- INFORMATION SUPPLIED
"""

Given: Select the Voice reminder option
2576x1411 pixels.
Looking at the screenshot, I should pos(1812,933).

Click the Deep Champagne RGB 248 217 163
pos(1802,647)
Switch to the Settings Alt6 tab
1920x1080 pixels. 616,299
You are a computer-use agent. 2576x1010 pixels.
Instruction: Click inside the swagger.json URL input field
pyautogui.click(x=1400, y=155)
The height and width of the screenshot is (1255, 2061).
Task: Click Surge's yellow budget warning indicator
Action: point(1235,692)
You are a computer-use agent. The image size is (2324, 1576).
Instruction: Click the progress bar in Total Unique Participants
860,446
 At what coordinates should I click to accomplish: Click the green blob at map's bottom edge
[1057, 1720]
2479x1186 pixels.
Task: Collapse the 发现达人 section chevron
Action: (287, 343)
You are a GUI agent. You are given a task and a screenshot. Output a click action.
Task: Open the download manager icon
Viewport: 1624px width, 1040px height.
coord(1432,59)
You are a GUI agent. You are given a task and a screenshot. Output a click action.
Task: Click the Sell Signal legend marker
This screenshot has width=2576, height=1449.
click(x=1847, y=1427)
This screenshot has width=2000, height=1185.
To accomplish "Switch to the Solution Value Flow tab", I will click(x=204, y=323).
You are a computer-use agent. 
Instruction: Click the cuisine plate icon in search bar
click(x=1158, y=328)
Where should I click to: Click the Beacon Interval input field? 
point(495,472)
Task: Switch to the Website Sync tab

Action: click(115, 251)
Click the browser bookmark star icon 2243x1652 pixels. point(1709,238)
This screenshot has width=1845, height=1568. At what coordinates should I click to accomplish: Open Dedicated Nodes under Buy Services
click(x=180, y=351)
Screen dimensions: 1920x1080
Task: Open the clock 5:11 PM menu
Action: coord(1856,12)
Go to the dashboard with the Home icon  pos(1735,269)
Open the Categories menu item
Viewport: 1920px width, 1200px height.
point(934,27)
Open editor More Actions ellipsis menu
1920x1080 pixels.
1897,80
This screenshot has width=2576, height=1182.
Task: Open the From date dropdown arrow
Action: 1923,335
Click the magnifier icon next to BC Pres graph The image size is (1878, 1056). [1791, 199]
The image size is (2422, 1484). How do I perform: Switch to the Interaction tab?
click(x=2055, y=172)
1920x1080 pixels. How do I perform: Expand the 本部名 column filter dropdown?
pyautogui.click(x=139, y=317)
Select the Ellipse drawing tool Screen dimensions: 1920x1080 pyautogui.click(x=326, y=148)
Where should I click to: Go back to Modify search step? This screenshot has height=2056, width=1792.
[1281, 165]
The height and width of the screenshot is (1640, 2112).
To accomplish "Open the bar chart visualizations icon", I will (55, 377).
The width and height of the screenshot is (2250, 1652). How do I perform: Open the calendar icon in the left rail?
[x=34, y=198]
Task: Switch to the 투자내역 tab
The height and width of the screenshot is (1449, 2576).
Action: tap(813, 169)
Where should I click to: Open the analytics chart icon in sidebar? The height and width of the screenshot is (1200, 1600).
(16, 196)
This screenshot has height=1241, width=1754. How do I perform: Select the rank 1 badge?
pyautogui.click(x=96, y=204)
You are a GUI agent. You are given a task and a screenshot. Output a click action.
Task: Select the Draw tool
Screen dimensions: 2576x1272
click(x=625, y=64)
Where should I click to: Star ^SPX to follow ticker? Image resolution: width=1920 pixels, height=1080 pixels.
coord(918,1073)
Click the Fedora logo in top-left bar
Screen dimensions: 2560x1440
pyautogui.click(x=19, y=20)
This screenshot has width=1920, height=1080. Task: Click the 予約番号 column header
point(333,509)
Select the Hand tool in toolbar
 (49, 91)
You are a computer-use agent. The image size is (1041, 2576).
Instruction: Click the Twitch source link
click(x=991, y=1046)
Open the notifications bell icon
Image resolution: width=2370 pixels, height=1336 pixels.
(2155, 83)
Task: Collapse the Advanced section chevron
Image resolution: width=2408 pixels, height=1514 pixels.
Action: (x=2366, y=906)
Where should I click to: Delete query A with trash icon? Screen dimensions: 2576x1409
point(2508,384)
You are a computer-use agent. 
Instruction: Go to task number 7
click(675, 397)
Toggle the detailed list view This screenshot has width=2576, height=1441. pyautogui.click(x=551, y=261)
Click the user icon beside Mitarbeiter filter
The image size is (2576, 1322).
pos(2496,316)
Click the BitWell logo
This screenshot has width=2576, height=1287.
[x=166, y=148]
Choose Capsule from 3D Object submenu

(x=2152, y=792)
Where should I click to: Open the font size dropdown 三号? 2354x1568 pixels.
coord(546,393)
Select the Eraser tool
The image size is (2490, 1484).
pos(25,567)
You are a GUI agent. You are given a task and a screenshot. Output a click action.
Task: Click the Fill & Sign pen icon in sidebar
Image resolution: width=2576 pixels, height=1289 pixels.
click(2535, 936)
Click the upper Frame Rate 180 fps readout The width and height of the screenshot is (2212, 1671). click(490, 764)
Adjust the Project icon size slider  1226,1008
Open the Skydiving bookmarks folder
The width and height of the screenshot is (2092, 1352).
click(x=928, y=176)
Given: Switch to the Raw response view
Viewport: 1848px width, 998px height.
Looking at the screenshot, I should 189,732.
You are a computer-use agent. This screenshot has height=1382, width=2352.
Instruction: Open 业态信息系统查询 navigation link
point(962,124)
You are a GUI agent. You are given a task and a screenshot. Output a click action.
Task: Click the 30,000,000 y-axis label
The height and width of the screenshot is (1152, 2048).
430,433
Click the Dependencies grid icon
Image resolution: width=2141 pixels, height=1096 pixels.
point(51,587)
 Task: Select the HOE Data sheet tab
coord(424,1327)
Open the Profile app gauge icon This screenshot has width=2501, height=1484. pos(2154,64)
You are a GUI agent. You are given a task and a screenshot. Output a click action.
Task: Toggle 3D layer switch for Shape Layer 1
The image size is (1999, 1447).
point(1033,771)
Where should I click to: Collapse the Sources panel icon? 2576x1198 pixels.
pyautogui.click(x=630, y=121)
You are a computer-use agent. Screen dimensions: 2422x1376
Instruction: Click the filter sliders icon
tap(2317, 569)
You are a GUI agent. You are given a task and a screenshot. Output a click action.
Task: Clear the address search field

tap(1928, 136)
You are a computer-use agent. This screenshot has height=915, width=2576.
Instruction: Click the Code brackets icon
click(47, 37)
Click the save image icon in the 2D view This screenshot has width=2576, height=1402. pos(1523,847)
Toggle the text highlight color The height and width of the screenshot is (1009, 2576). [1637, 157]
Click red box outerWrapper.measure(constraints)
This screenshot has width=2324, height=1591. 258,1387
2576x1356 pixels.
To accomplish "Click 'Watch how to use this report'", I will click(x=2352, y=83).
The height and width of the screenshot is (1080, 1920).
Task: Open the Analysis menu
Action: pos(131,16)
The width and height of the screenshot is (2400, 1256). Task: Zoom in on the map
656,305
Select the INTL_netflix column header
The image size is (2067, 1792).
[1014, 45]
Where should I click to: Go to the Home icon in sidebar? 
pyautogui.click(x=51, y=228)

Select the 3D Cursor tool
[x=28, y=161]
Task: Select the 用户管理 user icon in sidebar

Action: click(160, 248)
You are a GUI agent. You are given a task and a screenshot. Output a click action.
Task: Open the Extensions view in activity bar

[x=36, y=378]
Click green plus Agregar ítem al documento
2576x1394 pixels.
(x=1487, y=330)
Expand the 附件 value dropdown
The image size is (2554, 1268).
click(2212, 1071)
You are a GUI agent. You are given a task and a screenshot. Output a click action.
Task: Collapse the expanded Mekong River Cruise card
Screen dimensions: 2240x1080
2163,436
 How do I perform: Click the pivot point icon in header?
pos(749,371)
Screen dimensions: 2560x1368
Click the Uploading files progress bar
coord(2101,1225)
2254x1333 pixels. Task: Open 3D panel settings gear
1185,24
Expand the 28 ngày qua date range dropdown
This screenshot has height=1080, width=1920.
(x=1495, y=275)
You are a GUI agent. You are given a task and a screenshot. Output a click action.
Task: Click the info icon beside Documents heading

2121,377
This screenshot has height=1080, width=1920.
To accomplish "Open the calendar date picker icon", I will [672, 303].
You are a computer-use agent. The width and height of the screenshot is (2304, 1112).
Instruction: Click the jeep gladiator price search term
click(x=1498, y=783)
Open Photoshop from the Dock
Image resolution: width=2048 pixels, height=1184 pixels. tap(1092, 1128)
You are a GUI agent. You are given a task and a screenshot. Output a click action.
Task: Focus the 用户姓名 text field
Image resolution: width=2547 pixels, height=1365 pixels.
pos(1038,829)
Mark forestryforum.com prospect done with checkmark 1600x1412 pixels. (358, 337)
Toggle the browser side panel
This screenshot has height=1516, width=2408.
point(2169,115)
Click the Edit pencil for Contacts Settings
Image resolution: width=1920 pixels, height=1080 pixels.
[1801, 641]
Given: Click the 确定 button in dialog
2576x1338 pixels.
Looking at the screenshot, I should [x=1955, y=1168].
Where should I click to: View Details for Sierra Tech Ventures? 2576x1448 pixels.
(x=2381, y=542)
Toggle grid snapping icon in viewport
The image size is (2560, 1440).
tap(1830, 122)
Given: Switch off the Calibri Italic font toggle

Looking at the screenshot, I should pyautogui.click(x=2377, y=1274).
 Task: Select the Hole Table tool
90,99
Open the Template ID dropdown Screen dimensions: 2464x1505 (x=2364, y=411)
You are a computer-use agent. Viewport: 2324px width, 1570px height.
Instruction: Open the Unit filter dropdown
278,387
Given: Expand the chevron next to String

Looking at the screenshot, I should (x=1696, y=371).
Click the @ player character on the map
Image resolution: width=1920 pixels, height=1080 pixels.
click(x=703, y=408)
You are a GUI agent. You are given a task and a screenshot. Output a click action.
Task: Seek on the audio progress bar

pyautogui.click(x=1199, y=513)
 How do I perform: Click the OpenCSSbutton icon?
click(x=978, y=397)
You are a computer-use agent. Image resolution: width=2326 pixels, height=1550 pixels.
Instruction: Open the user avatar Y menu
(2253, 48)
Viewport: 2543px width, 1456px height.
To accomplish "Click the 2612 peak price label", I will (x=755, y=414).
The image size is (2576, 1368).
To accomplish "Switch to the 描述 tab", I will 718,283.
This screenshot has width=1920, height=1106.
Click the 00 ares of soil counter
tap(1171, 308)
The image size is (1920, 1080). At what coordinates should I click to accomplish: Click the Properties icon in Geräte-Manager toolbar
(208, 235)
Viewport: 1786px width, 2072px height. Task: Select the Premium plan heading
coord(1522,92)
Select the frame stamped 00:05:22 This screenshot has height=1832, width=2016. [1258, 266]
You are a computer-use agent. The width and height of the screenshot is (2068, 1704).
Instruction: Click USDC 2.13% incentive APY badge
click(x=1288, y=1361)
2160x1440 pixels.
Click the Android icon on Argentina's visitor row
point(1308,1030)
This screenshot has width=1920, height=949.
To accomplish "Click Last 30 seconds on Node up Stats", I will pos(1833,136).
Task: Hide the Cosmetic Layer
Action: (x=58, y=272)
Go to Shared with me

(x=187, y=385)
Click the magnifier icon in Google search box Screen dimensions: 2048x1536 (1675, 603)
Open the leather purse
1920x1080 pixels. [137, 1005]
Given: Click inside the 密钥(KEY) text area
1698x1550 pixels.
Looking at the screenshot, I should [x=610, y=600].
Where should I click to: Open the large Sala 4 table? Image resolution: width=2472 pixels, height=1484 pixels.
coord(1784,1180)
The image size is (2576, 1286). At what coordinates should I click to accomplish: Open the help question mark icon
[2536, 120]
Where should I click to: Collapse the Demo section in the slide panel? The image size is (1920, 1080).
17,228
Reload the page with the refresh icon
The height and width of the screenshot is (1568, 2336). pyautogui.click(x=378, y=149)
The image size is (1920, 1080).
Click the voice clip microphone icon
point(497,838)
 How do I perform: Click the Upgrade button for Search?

"""

- TASK STATEMENT
Out of the material above, output word for word the line with "Task: Toggle 3D", the line with "You are a computer-use agent. Screen", and all lines between them, with nothing else.

- SOLUTION TO THIS PROBLEM
Task: Toggle 3D layer switch for Shape Layer 1
The image size is (1999, 1447).
point(1033,771)
Where should I click to: Collapse the Sources panel icon? 2576x1198 pixels.
pyautogui.click(x=630, y=121)
You are a computer-use agent. Screen dimensions: 2422x1376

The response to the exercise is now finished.